The most popular speed tier remains in the 25 Mbps-to-100 Mbps range, however, with 34.9% of rural subscribers taking service at speeds within that range, a number that decreased slightly from 35.8% last year.

NTCA rural broadband provider members also made gains in the number of fiber-connected anchor institutions. This year’s survey found more than eight in 10 (83.7%) primary/secondary schools connected to respondents’ networks via fiber, up slightly from 81.2% in 2020. And the percentage of fiber-connected libraries increased, to 77.1% from an average of 68.9% in 2020.

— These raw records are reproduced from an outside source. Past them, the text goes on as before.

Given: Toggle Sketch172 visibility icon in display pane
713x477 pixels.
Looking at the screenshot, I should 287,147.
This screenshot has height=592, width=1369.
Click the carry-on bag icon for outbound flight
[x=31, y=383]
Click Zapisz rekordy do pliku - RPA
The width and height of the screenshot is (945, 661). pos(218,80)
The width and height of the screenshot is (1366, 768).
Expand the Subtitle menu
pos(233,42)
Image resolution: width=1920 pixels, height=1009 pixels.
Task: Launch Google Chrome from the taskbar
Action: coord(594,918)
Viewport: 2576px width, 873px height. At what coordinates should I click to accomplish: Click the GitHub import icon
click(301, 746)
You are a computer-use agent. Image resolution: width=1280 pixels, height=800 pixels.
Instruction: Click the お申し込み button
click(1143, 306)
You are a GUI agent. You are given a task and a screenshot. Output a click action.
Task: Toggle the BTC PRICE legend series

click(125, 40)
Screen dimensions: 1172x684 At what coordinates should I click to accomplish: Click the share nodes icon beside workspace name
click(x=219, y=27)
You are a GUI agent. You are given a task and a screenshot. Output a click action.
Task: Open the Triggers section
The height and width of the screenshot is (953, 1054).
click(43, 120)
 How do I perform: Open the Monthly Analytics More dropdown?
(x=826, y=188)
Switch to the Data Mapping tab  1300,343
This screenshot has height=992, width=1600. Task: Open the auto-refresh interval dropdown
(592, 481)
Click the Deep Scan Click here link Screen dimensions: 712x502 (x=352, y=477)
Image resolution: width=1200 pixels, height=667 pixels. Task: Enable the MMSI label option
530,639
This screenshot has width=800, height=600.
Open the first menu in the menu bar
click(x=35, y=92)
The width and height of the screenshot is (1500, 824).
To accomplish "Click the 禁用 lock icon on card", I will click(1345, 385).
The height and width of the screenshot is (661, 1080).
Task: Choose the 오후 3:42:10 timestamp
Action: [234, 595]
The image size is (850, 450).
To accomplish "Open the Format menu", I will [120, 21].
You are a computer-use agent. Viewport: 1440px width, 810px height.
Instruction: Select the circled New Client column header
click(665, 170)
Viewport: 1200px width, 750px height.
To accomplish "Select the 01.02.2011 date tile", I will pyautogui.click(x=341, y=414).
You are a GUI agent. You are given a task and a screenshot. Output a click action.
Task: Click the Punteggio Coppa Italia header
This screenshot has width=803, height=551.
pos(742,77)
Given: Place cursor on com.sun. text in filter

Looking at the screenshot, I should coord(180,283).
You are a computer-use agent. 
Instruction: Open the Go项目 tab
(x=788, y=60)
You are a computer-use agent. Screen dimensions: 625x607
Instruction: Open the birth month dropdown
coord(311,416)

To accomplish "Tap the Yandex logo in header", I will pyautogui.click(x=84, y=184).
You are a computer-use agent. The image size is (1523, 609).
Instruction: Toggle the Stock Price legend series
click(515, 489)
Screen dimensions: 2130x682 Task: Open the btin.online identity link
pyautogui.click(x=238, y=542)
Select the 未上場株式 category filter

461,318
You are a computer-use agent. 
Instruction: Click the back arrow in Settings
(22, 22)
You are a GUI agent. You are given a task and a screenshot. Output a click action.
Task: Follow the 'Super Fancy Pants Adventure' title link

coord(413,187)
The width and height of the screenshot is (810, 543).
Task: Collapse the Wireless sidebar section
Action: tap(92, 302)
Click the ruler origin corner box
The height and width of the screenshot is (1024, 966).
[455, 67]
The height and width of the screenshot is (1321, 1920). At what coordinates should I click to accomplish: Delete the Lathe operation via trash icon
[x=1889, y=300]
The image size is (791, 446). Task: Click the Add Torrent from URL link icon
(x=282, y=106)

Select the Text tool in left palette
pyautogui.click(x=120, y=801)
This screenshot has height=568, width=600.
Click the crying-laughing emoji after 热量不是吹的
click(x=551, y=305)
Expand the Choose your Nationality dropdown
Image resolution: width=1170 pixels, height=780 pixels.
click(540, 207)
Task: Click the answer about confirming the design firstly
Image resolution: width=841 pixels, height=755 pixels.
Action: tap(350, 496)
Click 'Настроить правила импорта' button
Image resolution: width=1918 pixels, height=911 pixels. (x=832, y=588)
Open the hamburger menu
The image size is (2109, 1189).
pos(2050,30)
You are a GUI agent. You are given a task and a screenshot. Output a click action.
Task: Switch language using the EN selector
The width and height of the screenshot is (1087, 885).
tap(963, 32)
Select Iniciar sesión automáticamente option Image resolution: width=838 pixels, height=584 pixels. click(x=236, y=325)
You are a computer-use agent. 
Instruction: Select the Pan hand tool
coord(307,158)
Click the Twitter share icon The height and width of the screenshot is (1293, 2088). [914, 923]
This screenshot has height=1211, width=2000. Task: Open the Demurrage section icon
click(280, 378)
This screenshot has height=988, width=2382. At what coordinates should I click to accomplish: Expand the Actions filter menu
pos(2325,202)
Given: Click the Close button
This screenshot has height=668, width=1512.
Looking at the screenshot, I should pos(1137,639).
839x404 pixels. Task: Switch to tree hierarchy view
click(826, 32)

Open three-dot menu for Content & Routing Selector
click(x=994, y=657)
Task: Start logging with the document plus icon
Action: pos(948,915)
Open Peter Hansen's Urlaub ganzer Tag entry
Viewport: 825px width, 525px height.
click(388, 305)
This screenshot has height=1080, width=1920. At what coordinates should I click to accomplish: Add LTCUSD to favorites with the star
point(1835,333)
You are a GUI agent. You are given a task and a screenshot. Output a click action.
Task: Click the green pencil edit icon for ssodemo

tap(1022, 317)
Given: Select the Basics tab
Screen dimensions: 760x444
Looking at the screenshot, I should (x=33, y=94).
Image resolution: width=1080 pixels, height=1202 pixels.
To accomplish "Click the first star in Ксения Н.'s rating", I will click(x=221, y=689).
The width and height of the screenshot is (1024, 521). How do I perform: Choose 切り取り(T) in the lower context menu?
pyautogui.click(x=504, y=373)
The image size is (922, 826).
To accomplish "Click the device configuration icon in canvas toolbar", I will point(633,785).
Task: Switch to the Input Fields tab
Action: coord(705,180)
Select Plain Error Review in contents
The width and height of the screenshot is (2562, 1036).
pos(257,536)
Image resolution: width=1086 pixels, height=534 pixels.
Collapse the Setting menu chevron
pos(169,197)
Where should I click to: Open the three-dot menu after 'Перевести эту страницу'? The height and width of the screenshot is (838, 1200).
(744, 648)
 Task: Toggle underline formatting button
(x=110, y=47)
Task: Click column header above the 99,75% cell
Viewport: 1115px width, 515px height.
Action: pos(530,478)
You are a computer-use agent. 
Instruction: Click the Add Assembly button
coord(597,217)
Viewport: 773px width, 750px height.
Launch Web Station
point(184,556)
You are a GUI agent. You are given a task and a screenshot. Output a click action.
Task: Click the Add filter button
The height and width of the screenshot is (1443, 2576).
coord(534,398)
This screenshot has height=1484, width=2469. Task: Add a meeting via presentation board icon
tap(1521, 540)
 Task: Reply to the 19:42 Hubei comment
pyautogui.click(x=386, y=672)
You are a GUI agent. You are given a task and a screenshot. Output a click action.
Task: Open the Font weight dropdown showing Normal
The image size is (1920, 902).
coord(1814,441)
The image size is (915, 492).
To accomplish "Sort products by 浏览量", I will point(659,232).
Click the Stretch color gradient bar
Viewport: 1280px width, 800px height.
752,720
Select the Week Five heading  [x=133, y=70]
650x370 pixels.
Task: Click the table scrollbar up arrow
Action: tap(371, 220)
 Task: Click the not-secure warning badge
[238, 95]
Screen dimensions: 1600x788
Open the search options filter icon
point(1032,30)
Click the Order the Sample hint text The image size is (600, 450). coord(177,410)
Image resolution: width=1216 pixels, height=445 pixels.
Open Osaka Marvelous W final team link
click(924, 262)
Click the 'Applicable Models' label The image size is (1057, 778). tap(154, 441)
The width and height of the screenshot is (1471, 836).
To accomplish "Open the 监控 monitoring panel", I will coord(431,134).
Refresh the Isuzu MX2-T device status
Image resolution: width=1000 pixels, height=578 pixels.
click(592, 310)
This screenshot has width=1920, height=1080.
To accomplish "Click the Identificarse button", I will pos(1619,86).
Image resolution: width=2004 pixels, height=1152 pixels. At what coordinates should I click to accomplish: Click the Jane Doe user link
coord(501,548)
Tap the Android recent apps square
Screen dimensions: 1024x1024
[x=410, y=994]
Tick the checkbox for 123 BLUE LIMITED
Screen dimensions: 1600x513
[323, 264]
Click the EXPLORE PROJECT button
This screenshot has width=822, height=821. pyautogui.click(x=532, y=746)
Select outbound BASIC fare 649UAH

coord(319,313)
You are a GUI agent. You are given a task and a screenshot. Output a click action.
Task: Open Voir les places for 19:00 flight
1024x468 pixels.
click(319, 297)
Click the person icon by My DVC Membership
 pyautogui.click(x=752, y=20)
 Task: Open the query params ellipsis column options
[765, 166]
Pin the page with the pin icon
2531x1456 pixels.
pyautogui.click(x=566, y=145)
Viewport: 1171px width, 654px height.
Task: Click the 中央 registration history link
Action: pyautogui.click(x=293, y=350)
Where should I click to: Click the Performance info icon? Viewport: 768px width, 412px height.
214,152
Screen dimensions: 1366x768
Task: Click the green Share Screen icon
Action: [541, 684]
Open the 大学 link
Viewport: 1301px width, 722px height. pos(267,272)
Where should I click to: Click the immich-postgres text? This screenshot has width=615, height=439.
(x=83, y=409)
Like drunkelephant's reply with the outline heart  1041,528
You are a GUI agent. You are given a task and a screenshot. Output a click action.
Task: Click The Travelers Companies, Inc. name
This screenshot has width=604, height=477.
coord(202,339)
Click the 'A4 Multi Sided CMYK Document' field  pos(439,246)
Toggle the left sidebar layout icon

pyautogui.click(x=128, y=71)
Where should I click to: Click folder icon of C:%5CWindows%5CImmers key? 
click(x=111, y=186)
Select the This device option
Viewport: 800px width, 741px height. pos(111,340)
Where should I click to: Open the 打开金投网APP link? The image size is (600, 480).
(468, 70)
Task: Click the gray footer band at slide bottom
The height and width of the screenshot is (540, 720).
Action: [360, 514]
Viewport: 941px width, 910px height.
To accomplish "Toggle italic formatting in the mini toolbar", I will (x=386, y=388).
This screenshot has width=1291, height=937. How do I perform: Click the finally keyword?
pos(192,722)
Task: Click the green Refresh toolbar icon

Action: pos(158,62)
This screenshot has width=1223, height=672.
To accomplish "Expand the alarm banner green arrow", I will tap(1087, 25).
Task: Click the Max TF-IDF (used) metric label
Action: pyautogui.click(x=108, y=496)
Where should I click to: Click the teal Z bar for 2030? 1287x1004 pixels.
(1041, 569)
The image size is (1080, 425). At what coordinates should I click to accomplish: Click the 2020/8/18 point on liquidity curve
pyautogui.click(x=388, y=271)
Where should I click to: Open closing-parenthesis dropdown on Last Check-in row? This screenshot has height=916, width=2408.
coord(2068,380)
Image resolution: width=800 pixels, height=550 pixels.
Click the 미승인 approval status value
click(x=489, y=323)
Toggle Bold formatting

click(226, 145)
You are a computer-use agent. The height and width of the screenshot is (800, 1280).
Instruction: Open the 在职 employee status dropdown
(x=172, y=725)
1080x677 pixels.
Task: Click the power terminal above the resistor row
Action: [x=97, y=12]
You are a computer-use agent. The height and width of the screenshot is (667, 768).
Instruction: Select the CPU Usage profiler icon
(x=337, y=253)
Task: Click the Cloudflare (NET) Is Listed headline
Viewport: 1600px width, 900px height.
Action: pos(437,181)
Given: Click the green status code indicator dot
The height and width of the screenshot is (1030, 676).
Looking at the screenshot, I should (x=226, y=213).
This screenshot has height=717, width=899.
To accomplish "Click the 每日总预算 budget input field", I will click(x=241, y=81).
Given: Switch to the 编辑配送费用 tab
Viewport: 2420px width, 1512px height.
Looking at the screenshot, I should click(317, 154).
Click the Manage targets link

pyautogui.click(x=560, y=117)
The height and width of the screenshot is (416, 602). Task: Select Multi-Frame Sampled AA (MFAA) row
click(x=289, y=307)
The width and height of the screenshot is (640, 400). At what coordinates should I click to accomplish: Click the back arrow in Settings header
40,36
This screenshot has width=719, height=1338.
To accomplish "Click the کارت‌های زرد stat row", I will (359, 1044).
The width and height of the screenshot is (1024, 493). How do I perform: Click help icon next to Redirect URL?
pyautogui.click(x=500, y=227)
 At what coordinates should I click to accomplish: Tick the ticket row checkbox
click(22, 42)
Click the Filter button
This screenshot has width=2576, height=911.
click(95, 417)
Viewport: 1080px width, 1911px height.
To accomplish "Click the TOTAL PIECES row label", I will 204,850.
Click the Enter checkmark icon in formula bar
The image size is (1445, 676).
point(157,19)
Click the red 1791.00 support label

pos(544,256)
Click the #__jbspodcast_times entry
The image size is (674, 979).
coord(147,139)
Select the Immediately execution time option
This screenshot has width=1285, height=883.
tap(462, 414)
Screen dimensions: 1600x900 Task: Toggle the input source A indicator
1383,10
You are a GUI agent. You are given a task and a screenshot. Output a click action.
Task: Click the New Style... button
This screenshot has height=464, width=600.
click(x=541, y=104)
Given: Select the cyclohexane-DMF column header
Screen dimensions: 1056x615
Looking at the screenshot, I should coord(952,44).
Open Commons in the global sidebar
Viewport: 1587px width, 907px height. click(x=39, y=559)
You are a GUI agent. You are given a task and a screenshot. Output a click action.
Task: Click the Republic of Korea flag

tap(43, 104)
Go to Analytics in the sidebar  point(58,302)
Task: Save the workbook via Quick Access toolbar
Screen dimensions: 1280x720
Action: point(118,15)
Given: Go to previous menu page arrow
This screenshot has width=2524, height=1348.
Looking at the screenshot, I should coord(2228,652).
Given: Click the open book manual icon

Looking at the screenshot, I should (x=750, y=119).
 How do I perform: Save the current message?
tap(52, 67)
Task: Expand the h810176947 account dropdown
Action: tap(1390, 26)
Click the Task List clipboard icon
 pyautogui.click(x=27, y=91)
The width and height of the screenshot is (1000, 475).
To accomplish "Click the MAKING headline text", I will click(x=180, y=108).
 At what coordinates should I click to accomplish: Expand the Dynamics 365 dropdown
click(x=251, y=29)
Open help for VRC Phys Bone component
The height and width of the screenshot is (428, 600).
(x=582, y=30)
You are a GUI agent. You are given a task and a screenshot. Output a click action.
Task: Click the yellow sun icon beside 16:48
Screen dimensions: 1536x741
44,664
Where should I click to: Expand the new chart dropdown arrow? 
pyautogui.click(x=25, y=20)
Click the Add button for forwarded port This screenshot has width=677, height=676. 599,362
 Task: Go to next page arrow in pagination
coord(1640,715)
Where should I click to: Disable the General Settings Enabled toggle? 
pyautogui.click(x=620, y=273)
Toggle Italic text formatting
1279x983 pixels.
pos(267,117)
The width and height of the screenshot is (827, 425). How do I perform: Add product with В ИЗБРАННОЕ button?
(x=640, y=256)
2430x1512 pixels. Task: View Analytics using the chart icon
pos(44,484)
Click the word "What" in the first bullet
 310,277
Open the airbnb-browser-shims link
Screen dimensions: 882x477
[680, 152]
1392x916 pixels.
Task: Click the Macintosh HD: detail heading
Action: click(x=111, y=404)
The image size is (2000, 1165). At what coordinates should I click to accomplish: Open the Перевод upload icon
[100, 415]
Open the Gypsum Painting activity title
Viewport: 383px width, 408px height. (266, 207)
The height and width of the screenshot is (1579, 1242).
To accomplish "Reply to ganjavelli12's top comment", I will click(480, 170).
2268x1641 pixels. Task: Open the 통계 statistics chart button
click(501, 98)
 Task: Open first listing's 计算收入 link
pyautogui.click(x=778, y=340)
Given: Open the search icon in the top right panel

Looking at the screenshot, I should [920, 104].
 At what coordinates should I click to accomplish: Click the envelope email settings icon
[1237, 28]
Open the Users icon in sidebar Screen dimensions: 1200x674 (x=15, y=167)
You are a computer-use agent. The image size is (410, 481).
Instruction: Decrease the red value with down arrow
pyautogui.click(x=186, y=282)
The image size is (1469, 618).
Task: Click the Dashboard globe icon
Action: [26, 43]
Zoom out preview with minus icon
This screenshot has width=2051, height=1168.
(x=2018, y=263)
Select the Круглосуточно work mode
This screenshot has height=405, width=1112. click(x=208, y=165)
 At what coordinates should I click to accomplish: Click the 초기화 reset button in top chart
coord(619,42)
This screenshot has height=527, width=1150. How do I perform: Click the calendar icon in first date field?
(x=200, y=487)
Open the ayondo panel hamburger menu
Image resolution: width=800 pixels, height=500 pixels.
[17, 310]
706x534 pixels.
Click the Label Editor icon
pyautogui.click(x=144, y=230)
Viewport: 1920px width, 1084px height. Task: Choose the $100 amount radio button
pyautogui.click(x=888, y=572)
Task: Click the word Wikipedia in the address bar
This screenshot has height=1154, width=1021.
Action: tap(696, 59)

Source: NTCA Broadband/Internet Availability Survey Report

This year also saw an increase in the mean speed available to anchor institutions, which increased from 1.43 Gbps in 2020 to 1.73 Gbps. The speed to which anchor institutions subscribe also increased — from 235 Mbps to 313 Mbps.

Fixed Wireless Not Favored

While fixed wireless is gaining in momentum with some of the major broadband providers such as T-Mobile and Verizon, it isn’t gaining much traction among NTCA members, according to the survey.

Just over six in 10 respondents (62.9%) said they do not offer fixed wireless and do not have plans to offer it in the future. Less than 4% of respondents (3.6%) said they do not offer this service but have plans to offer it or are considering offering it.

Of the 33.4% of NTCA members who offer fixed wireless, the majority (20% of total respondents) do not plan to expand it in the future. Only 13.4% of total respondents offer the service and either have plans to expand it or are considering expansion.

“As we stand now on the cusp of once-in-a-generation investment to bring connectivity to all Americans, NTCA members have proven they are up to the task of delivering the best possible networks in rural communities—and they are eager to prove themselves again and build upon this success as these new programs come online,” said Shirley Bloomfield, CEO of NTCA, in a press release about the member survey and rural broadband speed gains.